O comportamento alimentar brasileiro
Enviada em 15/09/2020
A Revolução Agrícola surgiu como processo de transição da vida de caça e coleta nômade para o sedentarismo agrícola que possibilitou o aumento exponencial da população humana. Dessa forma, a melhoria da qualidade de vida por meio da alimentação deixou de ser um desafio no passado e que, atualmente, tornou-se uma prerrogativa para o consumo exacerbado, ocasionando riscos à saúde do indivíduo.Nesse ínterim, é imprescindível a necessidade de reeducação alimentar como forma de desassociar o bem-estar em produtos industriais em consonância aos in natura, visto que os alimentos industriais fazem parte das refeições cotidianas do brasileiro hodierno.
Nesse contexto, a conduta alimentar brasileiro torna-se um entrave acerca da saúde do cidadão, posto que as refeições estão regradas de produtos artificiais que agravam doenças cardíacas e em diversas comorbidades que acometem a saúde de jovens, como o sobrepeso. Diante disso, a sociedade brasileira se integra à sociedade consumista, exemplificada por Guy Debord, no livro ´´Sociedade do Espetáculo´´, onde a realidade transmitida pela mídia cria o desejo do cotidiano em consumir, nesse viés, à alimentos que são fabris, utilizando de anúncios e ideais a fim de mentalizar no cidadão a normalidade desses víveres. Sendo assim, a alimentação passou de um obstáculo à sobrevivência para ser um cuidado acerca da saúde que precisa ser resguardada diante facilidade de refeições industriais.

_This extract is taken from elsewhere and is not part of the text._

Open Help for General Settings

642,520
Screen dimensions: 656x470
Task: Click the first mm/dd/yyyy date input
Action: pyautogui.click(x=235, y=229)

Outrossim, de acordo com José Saramago, o pior cego é aquele que não quer enxergar, no livro “Ensaio sobre a cegueira”, implica como a consequência é visualizada, mas a prevenção e mudança na busca de soluções são cegados.Sob esse viés, no Brasil, esse comportamento alimentar imaginário cria uma cegueira aos malefícios que são responsáveis pelo sobrepeso infantil e pelo aumento de casos com doenças cardíacas. Posto isso, o objetivo de empresas que veem o brasileiro como consumidor acessível e põe em foco uma transformação de mentalidade de que o industrial, por ser um alimento fácil, pode ser cotidianamente ingerido invadem a privacidade em busca de modelar a conduta alimentar do brasileiro.
Portanto, o costume atual do consumo alimentício industrial corrobora no agravo dos casos de doenças vis da ingestão exacerbado e cotidiana. Sendo assim, o Estado deve fomentar o conhecimento pela população diante desse consumo, por meio de parcerias com a Mídia em propagandas com dados governamentais sobre a ascensão das doenças cardíacas e por exemplos de como o sobrepeso em infantis influenciam na vida, a fim de modificar o raciocínio da facilidade dos alimentos industriais e conectar os malefícios desse consumo industrial cotidiano.Tudo isso para que o indivíduo, adulto ou jovem, seja um agente conhecedor de como se defender e garantir o seu bem-estar alimentar.